In October 2025, the Department of Public Service and Administration directed all national and provincial departments to physically verify every employee on their payrolls by February 2026, including interns, board members, advisors and traditional leaders.

The verification campaign formed part of a broader anti-corruption strategy involving the National Treasury, the Auditor-General, the South African Revenue Service and Home Affairs.

Treasury officials have previously warned that payroll fraud extends across all spheres of government and may involve sophisticated syndicates manipulating state systems for financial gain.
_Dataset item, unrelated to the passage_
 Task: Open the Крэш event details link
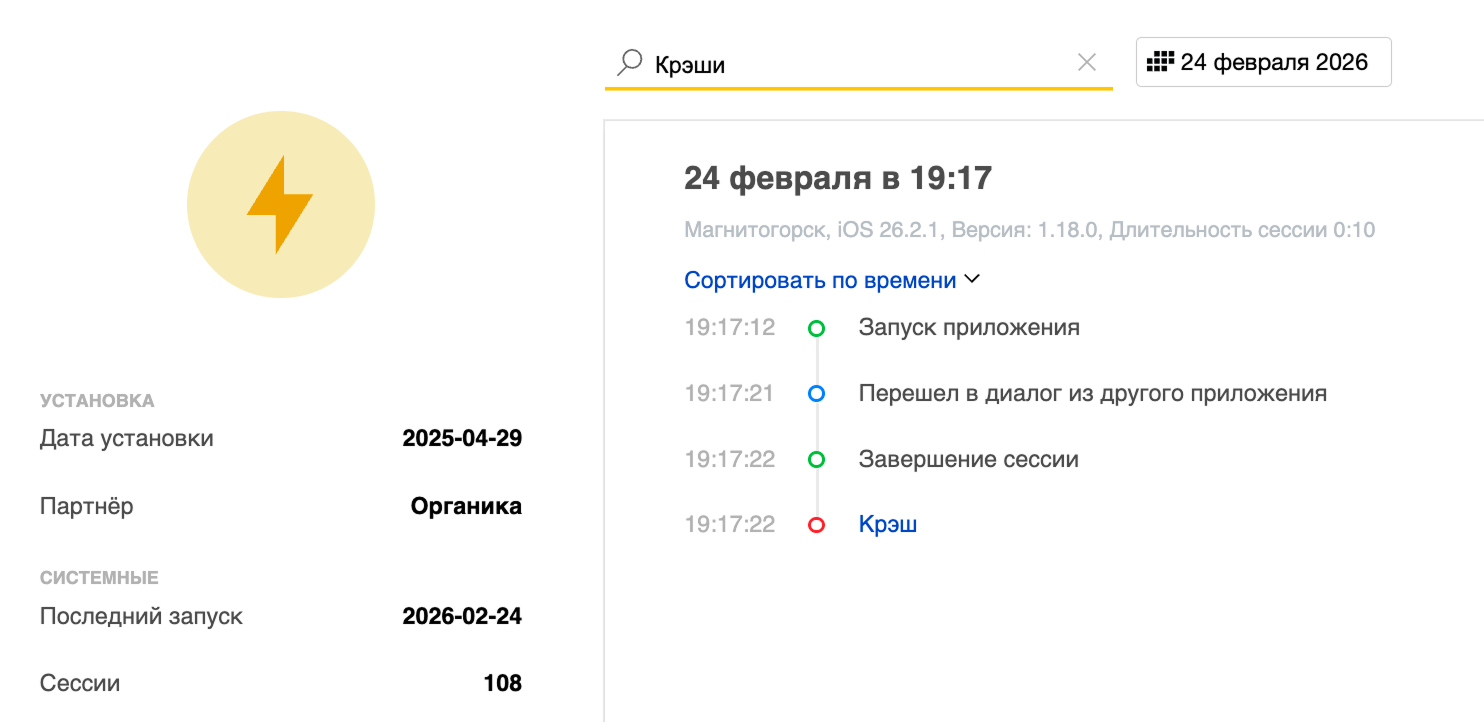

The newly developed Home Affairs platform is expected to significantly reduce the burden of manual audits by introducing automated biometric verification directly linked to South Africa’s national population register.

The technology relies on facial recognition and liveness detection systems to confirm that a real person is physically present during the verification process, reducing the risk of identity fraud or impersonation.

Government believes the system could become a cornerstone of broader public sector reforms aimed at improving accountability, reducing corruption and modernising state administration.

The project also marks another milestone in Home Affairs’ ambitious digital reform programme under Schreiber, who has repeatedly pushed for technology-driven governance solutions since taking office.

It is believed that the success of the platform will depend largely on whether departments consistently implement the system and act decisively against officials implicated in payroll fraud.

Parliament’s Public Service Committee has meanwhile called for transparent reporting on how many ghost workers are ultimately identified, how much money is recovered and whether criminal prosecutions follow.

With billions of rand potentially at stake, the coming verification drive is likely to become one of the most closely watched anti-corruption interventions in South Africa’s public sector in recent years.